Boston Celtic 92 Minnesota Timberwolves 81, 10/10/07

Wot no Vest Man?



My last NBA game was over in Chicago where I paid $10 to see Shaquille O'Neal and Kobe Bryant do the business against the Bulls. World class sporting entertainment at a bargain price. If you had told me at the time that I would watch an NBA ball game back home in London, it would have seemed about as laughable as the budget price I paid for the seats back at the United Centre.

How's Jose?

But seven years later and I've now seen NBA action in South East London, not to mention the NHL and The Kid. I'm no flag waver for the big tent on the peninsula, but it doesn't get any better than this.

Boston Celtics tipping off against the Minnesota Timberwolves on Wednesday evening wasn't played for points, but more of a training camp experience. As part of NBA Live 07, four teams from the top league have been on tour across six European cities ahead of the big tip off later this month. It's the way ahead for American sport, 'growing the brand' and treating North American sports fans in Europe to some of the imported action. It's the same as Chelsea going on tour to California, but without a Russian megalomaniac with a crap haircut calling all the shots. I know which event I'd rather pay top dollar to go and see.

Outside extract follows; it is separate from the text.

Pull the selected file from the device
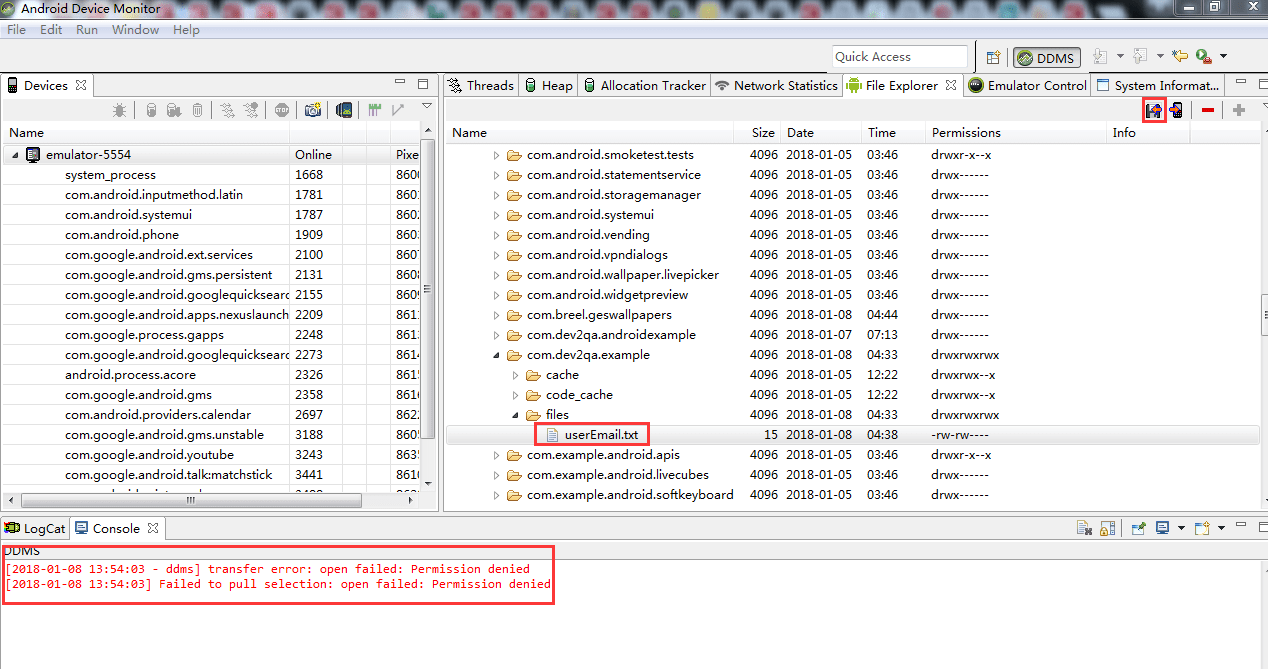 [1154, 110]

With a record sixteen NBA Championship banners hanging from the rafters of Banknorth Garden, the Boston franchise is the most successful in the NBA. Meanwhile, over in Minnesota and I find it hard to take any team called the Timberwolves seriously. So did much of the O2 Arena on Wednesday evening with the green and white of the Celtic making this pretty much a home ball game for Boston.

Adding some extra tension ahead of tip off was mrs onionbagblogger bangin' on about the price of a pint - £3.50! was Kevin Garnett in the starting line up for Boston. Having traded from the Timberwolves in the close season, this was the ex-Minnesota man's first game against his old club. With All Star favourite Ray Allen also making his debut for Boston (can't you tell I've been reading the free programme,) the big guns of the NBA were playing under the big tent in South East London.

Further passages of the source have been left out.